Fitch vê incerteza na recuperação e mantém Brasil em grau especulativo (FOLHA)

Publicado em 20/05/2017 07:56
A perspectiva continua negativa, o que significa que pode haver rebaixamentos do rating nos próximos meses

A agência de classificação de risco Fitch manteve nesta sexta-feira (19) a nota de crédito do Brasil em grau especulativo, citando incertezas na recuperação da economia, preocupações políticas e fraqueza estrutural das finanças. Já a agência Moody's afirmou que a crise envolvendo o governo pode afetar, sim, o rating do país.

Na Fitch, a nota foi mantida em "BB", segundo degrau abaixo do grau de investimento (categoria atribuída a países considerados de menor risco de calote, que, por isso, obtêm financiamento com juros menores).

A perspectiva continua negativa, o que significa que pode haver rebaixamentos do rating nos próximos meses se a agência entender que as condições apontadas não melhoraram.

A manutenção ocorre um dia depois de os mercados reagirem com pânico à divulgação de notícias indicando que o presidente Michel Temer teria dado aval ao pagamento de propina para silenciar o ex-deputado Eduardo Cunha.

Segundo a Fitch, a manutenção do rating é justificada pelo crescente endividamento do governo, que compromete as finanças públicas, perspectivas fracas de expansão e indicadores de governança mais enfraquecidos em comparação com países de mesmo porte que o Brasil. Esses fatores, junto com o que a agência chama de "repetidos episódios de instabilidade política", têm implicações negativas para a economia brasileira, complementa.

A agência vê melhora nas políticas econômicas e considera que o ajuste nos mercados externos, a inflação e o melhor ancoramento das expectativas de preços e também a aprovação do teto de gastos poderiam facilitar a consolidação fiscal.

A perspectiva negativa, prossegue, reflete incertezas para a recuperação da economia brasileira, as perspectivas para a estabilização da dívida pública a médio prazo devido aos desequilíbrios fiscais e a evolução da agenda legislativa, especificamente no que diz respeito à reforma da Previdência.

A Fitch estima que a economia brasileira crescerá 0,5% neste ano e 2,5% em 2018, apesar de enxergar riscos a essas projeções, como o desemprego elevado e incertezas políticas e fiscais permanentes.

O crescimento para 2018 poderia ganhar força com a ajuda da política de queda de juros do Banco Central, e também com a contribuição do exterior.

"Volatilidade financeiro alta no exterior e no cenário doméstico, um recuo na agenda de reforma que possa prejudicar a confiança e um impacto menor do afrouxamento monetário sobre a demanda doméstica continuam representando riscos de baixa para o panorama de crescimento", afirma a Fitch no comunicado.

INCERTEZA POLÍTICA

Segundo a Fitch, o cenário político continua desafiador, apesar do alívio provocado pelo encaminhamento das reformas e pelo apoio na base do governo. "A aprovação de algumas reformas atesta a forte coalizão da base da administração Temer.
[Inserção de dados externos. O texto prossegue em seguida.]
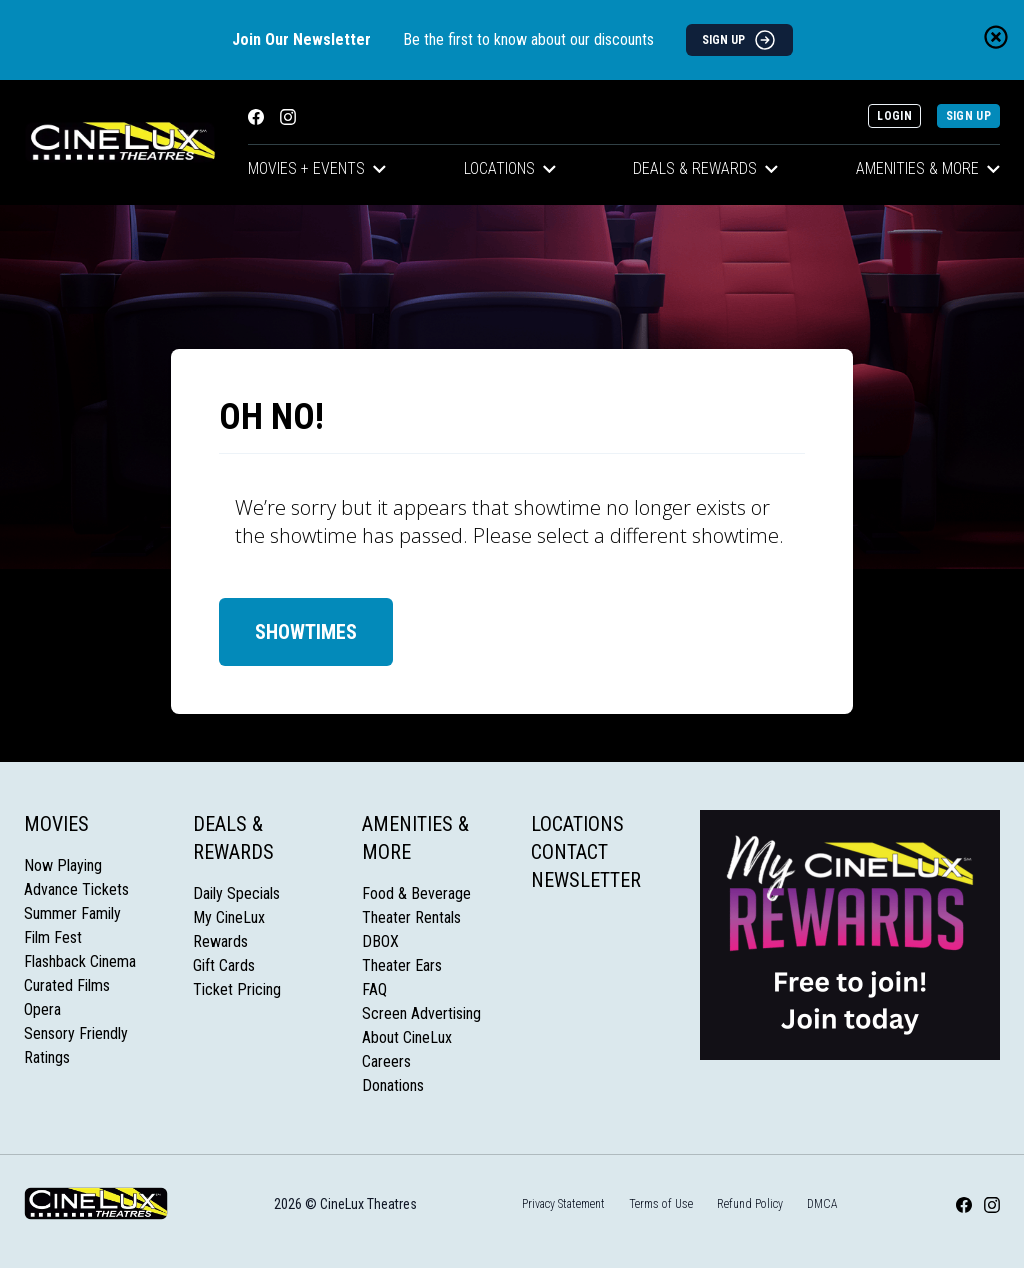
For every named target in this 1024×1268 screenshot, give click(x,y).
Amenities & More (928, 168)
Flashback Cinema (80, 961)
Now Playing (63, 865)
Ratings (47, 1057)
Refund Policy (750, 1204)
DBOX (380, 941)
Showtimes (306, 632)
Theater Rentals (411, 917)
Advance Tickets (76, 889)
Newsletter (586, 880)
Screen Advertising (421, 1013)
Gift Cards (224, 965)
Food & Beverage (416, 893)
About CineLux (407, 1037)
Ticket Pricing (237, 989)
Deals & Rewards (705, 168)
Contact (569, 852)
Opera (42, 1009)
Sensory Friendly (76, 1033)
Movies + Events (317, 168)
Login (894, 116)
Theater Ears (402, 965)
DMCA (822, 1204)
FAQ (374, 989)
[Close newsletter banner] (996, 37)
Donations (393, 1085)
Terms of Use (661, 1204)
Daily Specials (236, 893)
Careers (386, 1061)
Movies (56, 824)
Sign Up (968, 116)
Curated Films (67, 985)
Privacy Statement (563, 1204)
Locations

No entanto, governabilidade ampla e o processo de reforma continuam vulneráveis pela ampliação do escopo das investigações da Lava Jato, que agora envolve lideranças políticas", indica o comunicado.

As eleições presidencial e para o Congresso em 2018 são citadas como focos de incerteza.

Também nesta sexta, a agência de classificação de risco Moody's indicou que as alegações envolvendo Temer "prejudicam a perspectiva de crédito do Brasil ameaçando paralisar ou reverter o positivo momento político e econômico observado recentemente".

"Elas também desviam o foco dos esforços para a promoção das reformas fiscais. Estas reformas, que são críticas para a melhora da força fiscal do país, provavelmente serão interrompidas", prossegue a agência, em comunicado..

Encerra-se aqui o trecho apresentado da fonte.